If there is no irrigation, 5 GPM is usually plenty for each house. If there is any irrigation, you size the pump for that, as the houses will be a smaller load. 600' distance is nothing as long as the pipe is large enough and it is not going uphill. With a 10 GPM flow rate and 600' of 1 1/4" poly pipe, you will only lose 4.6 PSI to friction loss. At 5 GPM flow 1" pipe is about the same loss.

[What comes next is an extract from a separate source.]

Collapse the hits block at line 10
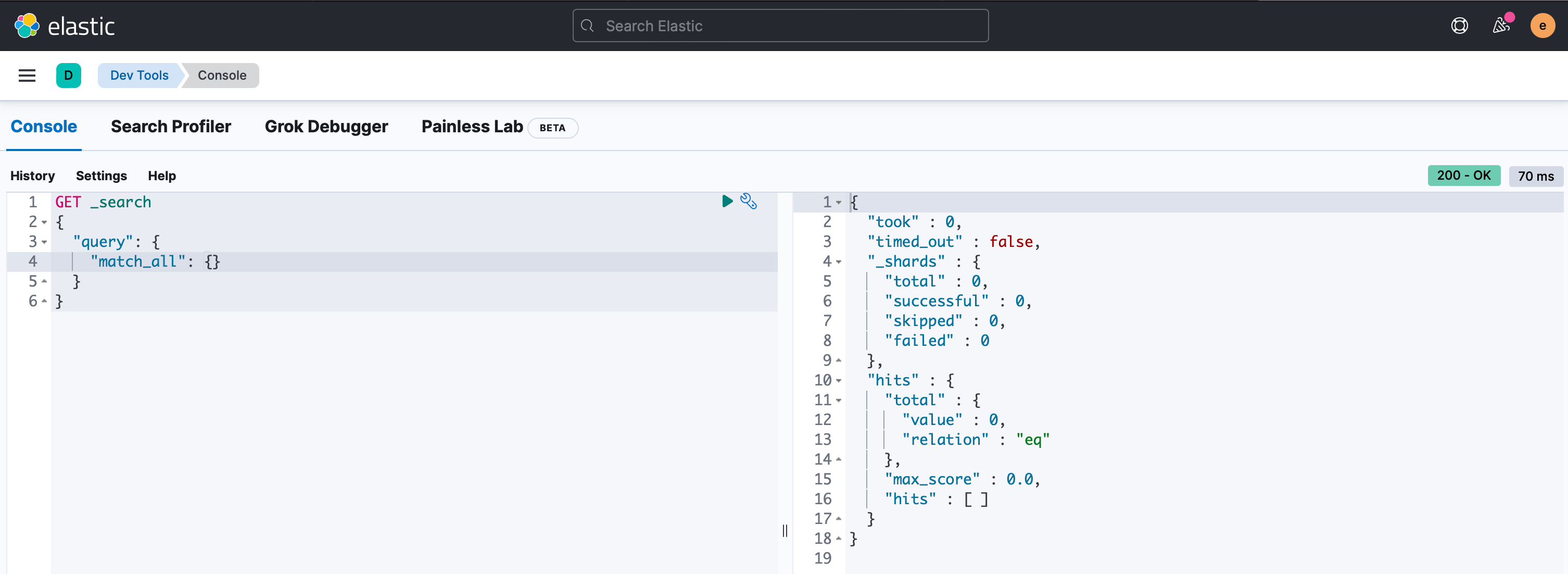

Your water supply does not come from a pressure tank. Even a large 80 gallon size tank only holds about 20 gallons of water. 20 gallons won't go very far for a house that uses 300+ gallons per day, much less two houses, or irrigation demands. You have millions of gallons in the well, and that is where your water supply comes from. All a pressure tank is for is to limit the number of on/off cycles for the pump. No matter how large a pressure tank you have, the pump and well still have to be able to supply the water needed, or you will need a cistern type storage tank as jadnashua suggested.
Now that you have two houses on the pump the number of pump cycles will double. So you either need a larger pressure tank to reduce the cycles, or a Cycle Stop Valve to stop the cycling. With a CSV an 80 gallon tank is large enough for a city of 100,000 people, so a 10 gallon tank would be large enough for two houses.